Full throttle all year... He still bikes but just for fitness – “In winter you'll often see me out on a motocross bike with big, spiked tyres”

Performance, not bureaucracy

Marty's wider message to colleagues is about mindset. Measuring performance, he argues, isn’t just about quarterly results or financial targets. “That won't tell you how well your team is performing. What matters is defining the right metrics and KPIs at team level – then tracking and improving against them. Once you start doing that,” he says, “you can make faster, smarter decisions about where to invest time and training.”

He laughs at his own intensity. “I’m an absolute process freak,” he admits, “When people hear the word process, they think bureaucracy. For me, it’s the opposite. Good processes are what let you move fast. You know exactly what happens next – no bottlenecks.”

Outside the office

Meanwhile, at home in Råde south of Oslo, Marty’s life is happily full. “I live by the big Vansjø lake and try to swim every day.
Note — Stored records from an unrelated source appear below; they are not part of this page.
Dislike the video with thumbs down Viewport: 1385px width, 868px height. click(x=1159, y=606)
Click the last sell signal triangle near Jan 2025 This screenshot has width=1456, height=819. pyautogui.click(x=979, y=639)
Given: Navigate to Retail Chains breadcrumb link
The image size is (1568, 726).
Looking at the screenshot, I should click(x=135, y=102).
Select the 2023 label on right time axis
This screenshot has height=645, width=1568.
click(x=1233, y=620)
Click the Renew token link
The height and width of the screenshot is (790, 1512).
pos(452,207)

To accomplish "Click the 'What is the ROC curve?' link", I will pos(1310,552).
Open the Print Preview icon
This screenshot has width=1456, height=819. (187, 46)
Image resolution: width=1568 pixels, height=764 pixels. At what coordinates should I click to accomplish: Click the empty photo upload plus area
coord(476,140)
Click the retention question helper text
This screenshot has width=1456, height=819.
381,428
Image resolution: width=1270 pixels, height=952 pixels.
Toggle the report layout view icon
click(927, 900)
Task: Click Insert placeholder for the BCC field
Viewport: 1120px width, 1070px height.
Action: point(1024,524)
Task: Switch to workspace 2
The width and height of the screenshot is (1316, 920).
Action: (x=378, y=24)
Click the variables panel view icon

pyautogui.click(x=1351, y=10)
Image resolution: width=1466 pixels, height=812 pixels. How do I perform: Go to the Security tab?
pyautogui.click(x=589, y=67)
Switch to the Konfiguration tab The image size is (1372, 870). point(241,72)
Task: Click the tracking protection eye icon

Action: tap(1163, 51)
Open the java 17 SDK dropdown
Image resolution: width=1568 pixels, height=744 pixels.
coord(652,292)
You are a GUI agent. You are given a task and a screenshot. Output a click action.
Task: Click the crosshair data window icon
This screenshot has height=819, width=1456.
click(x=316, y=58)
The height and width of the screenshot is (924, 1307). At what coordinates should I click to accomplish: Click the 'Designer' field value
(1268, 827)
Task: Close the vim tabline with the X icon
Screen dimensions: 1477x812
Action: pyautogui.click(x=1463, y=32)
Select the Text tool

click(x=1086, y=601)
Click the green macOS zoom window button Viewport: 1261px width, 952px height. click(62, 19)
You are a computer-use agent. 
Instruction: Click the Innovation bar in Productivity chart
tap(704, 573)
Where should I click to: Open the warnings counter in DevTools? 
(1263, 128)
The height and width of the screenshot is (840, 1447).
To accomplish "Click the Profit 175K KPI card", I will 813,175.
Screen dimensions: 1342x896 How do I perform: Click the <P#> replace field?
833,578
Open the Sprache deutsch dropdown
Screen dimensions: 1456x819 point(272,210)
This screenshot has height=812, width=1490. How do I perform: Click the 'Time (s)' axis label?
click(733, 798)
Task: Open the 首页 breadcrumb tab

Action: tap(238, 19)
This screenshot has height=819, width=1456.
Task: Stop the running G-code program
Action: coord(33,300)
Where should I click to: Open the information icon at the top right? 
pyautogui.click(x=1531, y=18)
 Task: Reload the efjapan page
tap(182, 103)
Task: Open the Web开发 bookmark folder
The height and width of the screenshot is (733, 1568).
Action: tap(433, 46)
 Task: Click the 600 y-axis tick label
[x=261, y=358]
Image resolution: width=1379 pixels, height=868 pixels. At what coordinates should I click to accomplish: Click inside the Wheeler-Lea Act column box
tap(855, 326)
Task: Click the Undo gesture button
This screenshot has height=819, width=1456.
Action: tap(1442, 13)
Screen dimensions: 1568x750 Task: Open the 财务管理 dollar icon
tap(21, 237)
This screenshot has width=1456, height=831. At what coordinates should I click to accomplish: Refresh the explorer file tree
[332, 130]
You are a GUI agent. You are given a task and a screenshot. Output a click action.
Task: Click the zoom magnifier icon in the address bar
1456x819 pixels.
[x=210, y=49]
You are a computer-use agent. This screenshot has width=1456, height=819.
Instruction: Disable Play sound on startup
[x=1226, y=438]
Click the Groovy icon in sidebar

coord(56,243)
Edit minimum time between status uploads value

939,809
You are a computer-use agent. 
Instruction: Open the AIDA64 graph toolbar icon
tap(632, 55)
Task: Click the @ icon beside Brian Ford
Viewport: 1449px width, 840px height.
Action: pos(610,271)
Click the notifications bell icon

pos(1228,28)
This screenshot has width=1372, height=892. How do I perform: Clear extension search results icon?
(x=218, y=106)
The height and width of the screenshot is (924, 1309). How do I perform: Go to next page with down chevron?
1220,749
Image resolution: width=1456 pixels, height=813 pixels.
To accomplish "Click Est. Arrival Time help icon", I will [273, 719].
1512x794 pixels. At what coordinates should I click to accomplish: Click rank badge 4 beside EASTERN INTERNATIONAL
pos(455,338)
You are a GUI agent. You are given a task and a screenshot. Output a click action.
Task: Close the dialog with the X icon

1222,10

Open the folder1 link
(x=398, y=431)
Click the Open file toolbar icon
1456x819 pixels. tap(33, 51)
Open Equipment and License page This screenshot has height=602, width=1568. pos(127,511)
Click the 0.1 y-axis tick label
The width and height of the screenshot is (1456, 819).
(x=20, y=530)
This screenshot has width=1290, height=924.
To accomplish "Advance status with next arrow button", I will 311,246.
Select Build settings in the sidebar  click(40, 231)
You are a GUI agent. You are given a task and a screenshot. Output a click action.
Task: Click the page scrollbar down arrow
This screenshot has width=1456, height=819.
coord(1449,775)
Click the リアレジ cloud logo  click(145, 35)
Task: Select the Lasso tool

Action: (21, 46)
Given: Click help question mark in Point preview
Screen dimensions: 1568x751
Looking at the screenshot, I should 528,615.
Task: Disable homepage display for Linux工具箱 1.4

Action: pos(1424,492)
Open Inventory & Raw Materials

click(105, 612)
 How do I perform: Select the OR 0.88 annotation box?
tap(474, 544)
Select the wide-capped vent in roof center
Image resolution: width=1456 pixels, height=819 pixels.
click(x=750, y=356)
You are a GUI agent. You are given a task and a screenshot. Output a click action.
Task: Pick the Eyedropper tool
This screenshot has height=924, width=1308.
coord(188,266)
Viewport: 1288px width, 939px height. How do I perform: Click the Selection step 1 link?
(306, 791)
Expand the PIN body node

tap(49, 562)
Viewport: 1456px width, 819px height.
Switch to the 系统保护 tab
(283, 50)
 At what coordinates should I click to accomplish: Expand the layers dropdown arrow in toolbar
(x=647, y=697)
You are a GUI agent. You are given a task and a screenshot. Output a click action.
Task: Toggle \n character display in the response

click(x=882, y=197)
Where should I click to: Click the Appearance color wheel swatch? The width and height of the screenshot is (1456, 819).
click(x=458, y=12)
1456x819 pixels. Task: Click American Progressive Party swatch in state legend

We have a five-month-old daughter who I strap onto my chest and disappear into the forest for a couple of hours with the dogs.”

He still bikes but just for fitness – “in winter you'll often see me out on a motocross bike with big, spiked tyres” – and is a volunteer sailor at the Norwegian Society for Sea Rescue station at Fuglevik, also south of Oslo. “We drill constantly. We were out last week practising extracting people from the sea at high speed into a helicopter. It's great because you get to constantly measure yourself. Was it better this time than last time? What can I do better? That really motivates me.”

Marty on the Oslo fjord. The Norwegian Society for Sea Rescue is a voluntary, humanitarian membership organisation consisting of 1 600 rescue women and men, distributed across 58 rescue vessels throughout Norway.